- _BLOCCO DI TESTO_:
"""
In Italia spendiamo 50 milioni di euro per assistere i minori nelle loro case e ben 506 milioni per tenerli nelle comunità! Questa sproporzione enorme, da 1 a 10, ci racconta la poca prevenzione che stiamo facendo per aiutare le famiglie a rimanere unite, a farcela anche se in difficoltà (e infatti siamo ultimi in Europa per la spesa rivolta alle famiglie, ai minori e alla lotta all’esclusione: a certificarlo è l’Eurostat, l’Istituto Statistico dell’Unione Europea).
Consentimi di sottoporti qualche altro elemento di riflessione: secondo studi recenti di istituti specializzati, la metà delle madri di persone con autismo ha dovuto lasciare il lavoro o ridurlo; il 30% degli adolescenti e adulti non riceve alcun intervento; nel 20% dei casi le famiglie inseguono ipotesi di trattamento inutili, dannose e spesso molto costose.
Oggi, Caro Matteo, se è difficile che un ragazzo “neurotipico” trovi un’occupazione, diventa quasi impossibile per persone rientranti nello spettro autistico: infatti, solo il 10% lavora dopo i 20 anni, un altro 10% frequenta la scuola o un corso di formazione. Ben il 50% si limita a frequentare un centro diurno, dove si svolgono laboratori ludico-ricreativi o genericamente etichettati come di “interesse culturale”. Il 21,7% sta a casa.
"""
Record archiviati:
"""
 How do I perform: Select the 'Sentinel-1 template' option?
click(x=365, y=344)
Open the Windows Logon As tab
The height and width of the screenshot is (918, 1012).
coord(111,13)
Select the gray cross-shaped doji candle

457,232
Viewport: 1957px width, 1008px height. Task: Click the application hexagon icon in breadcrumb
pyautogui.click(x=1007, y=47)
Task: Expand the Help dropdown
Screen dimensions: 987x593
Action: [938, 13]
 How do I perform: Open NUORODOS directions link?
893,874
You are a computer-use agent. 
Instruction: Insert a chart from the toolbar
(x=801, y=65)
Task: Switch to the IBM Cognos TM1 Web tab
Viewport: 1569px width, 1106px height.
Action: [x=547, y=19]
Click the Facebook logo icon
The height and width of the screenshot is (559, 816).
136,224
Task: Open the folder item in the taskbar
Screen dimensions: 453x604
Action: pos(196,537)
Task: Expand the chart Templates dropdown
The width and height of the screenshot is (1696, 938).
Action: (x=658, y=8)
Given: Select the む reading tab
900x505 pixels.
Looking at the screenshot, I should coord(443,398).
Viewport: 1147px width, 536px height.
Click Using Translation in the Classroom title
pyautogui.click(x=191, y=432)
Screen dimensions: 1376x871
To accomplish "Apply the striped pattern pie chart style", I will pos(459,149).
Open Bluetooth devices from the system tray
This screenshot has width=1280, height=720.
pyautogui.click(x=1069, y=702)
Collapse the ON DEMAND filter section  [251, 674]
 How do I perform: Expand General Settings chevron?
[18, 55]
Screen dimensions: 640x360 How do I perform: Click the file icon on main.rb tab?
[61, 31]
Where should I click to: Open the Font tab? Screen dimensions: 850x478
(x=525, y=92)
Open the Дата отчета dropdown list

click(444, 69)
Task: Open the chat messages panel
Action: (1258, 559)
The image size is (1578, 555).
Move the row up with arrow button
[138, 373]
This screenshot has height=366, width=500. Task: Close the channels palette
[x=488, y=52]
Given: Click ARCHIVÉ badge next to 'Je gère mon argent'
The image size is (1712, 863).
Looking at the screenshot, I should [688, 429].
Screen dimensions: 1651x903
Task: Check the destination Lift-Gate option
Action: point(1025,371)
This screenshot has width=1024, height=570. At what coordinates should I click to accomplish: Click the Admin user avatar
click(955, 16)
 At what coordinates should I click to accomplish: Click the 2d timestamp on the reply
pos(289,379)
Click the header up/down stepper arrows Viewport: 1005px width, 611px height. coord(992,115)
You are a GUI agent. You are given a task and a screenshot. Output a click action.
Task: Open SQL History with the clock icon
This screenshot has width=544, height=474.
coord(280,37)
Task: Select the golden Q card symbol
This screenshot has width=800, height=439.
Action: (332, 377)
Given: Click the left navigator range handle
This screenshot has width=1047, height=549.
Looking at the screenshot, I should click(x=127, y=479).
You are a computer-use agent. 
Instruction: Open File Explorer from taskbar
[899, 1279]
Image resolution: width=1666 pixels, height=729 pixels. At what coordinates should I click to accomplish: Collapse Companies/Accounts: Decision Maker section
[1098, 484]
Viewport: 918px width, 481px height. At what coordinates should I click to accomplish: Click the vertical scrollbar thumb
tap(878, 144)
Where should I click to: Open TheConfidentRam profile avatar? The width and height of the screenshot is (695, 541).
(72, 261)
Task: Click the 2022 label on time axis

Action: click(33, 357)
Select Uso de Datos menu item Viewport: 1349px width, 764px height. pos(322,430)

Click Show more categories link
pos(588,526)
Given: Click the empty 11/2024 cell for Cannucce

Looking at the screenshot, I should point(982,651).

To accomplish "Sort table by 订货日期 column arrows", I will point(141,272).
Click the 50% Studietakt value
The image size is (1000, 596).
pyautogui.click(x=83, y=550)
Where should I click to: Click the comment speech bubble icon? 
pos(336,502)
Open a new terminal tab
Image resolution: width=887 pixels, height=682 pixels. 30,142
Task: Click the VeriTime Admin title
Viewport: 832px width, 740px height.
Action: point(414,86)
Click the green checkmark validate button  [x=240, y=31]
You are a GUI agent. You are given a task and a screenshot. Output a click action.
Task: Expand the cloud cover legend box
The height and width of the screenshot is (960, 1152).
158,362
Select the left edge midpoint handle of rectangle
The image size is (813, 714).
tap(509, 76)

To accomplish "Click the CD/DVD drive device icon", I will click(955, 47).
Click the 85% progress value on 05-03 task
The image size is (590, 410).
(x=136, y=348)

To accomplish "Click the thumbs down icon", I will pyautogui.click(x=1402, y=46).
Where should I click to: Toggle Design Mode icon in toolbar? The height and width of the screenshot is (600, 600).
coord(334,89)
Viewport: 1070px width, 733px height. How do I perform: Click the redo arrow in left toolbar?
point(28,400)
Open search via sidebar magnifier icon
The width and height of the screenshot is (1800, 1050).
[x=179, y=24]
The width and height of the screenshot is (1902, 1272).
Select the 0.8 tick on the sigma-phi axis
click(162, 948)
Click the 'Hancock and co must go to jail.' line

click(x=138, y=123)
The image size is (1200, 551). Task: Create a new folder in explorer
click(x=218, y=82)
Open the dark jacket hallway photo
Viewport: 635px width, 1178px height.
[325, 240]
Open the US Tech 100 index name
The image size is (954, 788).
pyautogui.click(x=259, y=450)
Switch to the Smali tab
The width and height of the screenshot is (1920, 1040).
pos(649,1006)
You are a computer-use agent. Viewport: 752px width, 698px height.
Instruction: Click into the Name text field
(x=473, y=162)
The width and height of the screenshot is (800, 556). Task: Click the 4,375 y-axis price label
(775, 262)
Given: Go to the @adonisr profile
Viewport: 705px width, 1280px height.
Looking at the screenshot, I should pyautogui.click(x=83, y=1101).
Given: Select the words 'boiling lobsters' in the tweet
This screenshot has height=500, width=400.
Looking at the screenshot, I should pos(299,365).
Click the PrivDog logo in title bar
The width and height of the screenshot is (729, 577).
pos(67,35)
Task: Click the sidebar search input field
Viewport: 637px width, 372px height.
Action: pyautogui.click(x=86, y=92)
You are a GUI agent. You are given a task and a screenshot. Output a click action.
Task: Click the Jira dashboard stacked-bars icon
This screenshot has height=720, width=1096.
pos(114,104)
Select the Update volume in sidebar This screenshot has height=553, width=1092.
"""
- _ELENCO DEI COMPITI_:
- a) In una o due frasi, spiega che cosa indica, secondo il testo sulla spesa sociale e l'autismo, la sproporzione «da 1 a 10» e da quali cifre deriva.
- b) Per ciascuna affermazione indica se concorda con il testo sulla spesa sociale e l'autismo (sì o no) e cita le parole del testo che lo stabiliscono: (i) l'Italia è ultima in Europa per la spesa rivolta alle famiglie, ai minori e alla lotta all'esclusione; (ii) la metà delle persone nello spettro autistico lavora dopo i 20 anni; (iii) il 21,7% delle persone nello spettro autistico frequenta un centro diurno.
- c) Prosegui il testo sulla spesa sociale e l'autismo dal punto in cui termina.

- _PROBLEMI RISOLTI_:
- a) La sproporzione nasce dal confronto tra i 50 milioni di euro spesi per assistere i minori nelle loro case e i 506 milioni spesi per tenerli nelle comunità. Secondo il testo, rivela la poca prevenzione fatta per aiutare le famiglie a rimanere unite e a farcela anche se in difficoltà.

- b)
(i) Sì: «siamo ultimi in Europa per la spesa rivolta alle famiglie, ai minori e alla lotta all’esclusione».
(ii) No: «solo il 10% lavora dopo i 20 anni».
(iii) No: «Ben il 50% si limita a frequentare un centro diurno» e «Il 21,7% sta a casa».

- c)
Le tipologie di “inserimento lavorativo” presenti in Italia, quali i laboratori protetti e il collocamento mirato, regolato dalla Legge 68/99 [“Norme per il diritto al lavoro dei disabili”, N.d.R.], sono un quasi totale fallimento per le persone con autismo.
Ti chiedo, Caro Matteo: pensi anche tu che la condizione per abbattere (davvero) queste barriere, che non sono solo ambientali o architettoniche, sia, per i nostri figli, raggiungere l’autonomia lavorativa, oltre che quella familiare e affettiva? Non era a questo che pensava il Presidente Mattarella quando ha detto, rivolgendo un pensiero alle persone con disabilità: «È necessario rimuovere ogni barriera che limiti i diritti»?
Io credo, Presidente Renzi, che se si riuscisse a supportare con validi interventi le persone autistiche, queste, messe nella condizione di farsi comprendere, potrebbero adeguarsi alle principali regole sociali e raggiungere un sufficiente grado di integrazione, che le emanciperebbe dalla dipendenza dalle famiglie (prima) e dall’isolamento sociale (poi).
Perché sprecare le competenze di chi è autistico, sapendo che non sono solo particolari e insolite, ma utili per lui e per la collettività?
Purtroppo in Italia continua a prevalere – anche nella gestione di questa disabilità – un logoro incomprensibile modello assistenzialistico, con responsabilità che gravano quasi esclusivamente sulle famiglie, fino a condizionarne negativamente la qualità della vita e le scelte a lungo termine.
Ma non solo: nel comparto pubblico mancano interventi e programmi indicati come specifici per l’autismo, di tipo cognitivo-comportamentale (ABA, TEACCH) e la CAA (Comunicazione Alternativa e Aumentativa). Molto spesso le famiglie sono costrette – se e quando possono permetterselo – a ricorrere a privati: tutto ciò non è sconfortante? Perché il Metodo ABA non dev’essere convenzionabile e rimborsabile in tutte le Regioni italiane?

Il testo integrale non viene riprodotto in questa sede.